The parties agree that in partial consideration for the forgoing licenses
Power shall agree that a non-refundable running License Fee shall be payable by
E-Card directly to Power on the basis of a Revenue Stream from the Greeting Card
Lotto(TM) Operations.
An amount of five percent (5%) Gross Revenue shall be paid to E-Card,
including, without limitation, revenue derived from any and all things of
value (paid directly or indirectly), for the right to support, sponsor or
play the Lotto, and for the right to use in any way Proprietary Systems or
any other portion of the Proprietary Technology.

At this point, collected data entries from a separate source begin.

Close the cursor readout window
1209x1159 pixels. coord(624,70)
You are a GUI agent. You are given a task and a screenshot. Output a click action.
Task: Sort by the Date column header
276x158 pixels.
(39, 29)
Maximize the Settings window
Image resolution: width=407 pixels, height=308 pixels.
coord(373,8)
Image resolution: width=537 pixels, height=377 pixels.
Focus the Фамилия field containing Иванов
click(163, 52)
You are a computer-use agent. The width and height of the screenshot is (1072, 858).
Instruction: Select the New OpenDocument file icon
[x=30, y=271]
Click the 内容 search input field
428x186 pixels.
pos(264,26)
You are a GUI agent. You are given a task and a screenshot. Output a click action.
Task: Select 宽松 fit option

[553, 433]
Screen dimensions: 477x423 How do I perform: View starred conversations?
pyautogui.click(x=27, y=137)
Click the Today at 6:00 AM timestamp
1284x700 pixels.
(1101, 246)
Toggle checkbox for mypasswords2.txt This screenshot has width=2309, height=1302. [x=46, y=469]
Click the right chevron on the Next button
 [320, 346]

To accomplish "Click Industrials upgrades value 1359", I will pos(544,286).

Section 4.2 Payment Terms.
The parties agree that the applicable amount payable shall be tendered to
E-Card in successive weekly payments by close of business within the next five
(5) Business Days (excluding any statutory holiday) of each and every week in
which payment is being calculated and received in the Power bank account, and
remitted to such bank designated by E-Card in accordance with E-Card's
instructions and in U.S. Dollars at the bank information to be specified by
written notice.
Section 4.3 Statement of Ticket Sales.
Each remittance shall be accompanied by a weekly statement of Gross Revenue
and Gross Receipts for each Lottery, which shall be subject to verification by
Power's designated accountants and, which statement shall disclose the total
Gross Revenue and total Net Revenue, the method used to calculate the ticket
sales, other non-gaming revenue and payment, and the amount due Power. All such
statements shall be in a form determined in accordance with generally accepted
accounting principles and acceptable to E-Card (See also Comprehensive Audit and
Accounting Procedures in Article 11 below).
ARTICLE 5 NO ABATEMENT
Section 5.1 No Abatement.
The parties hereto agree that there shall be no abatement or reduction of
the monies due from the Power from E-Card for any reason.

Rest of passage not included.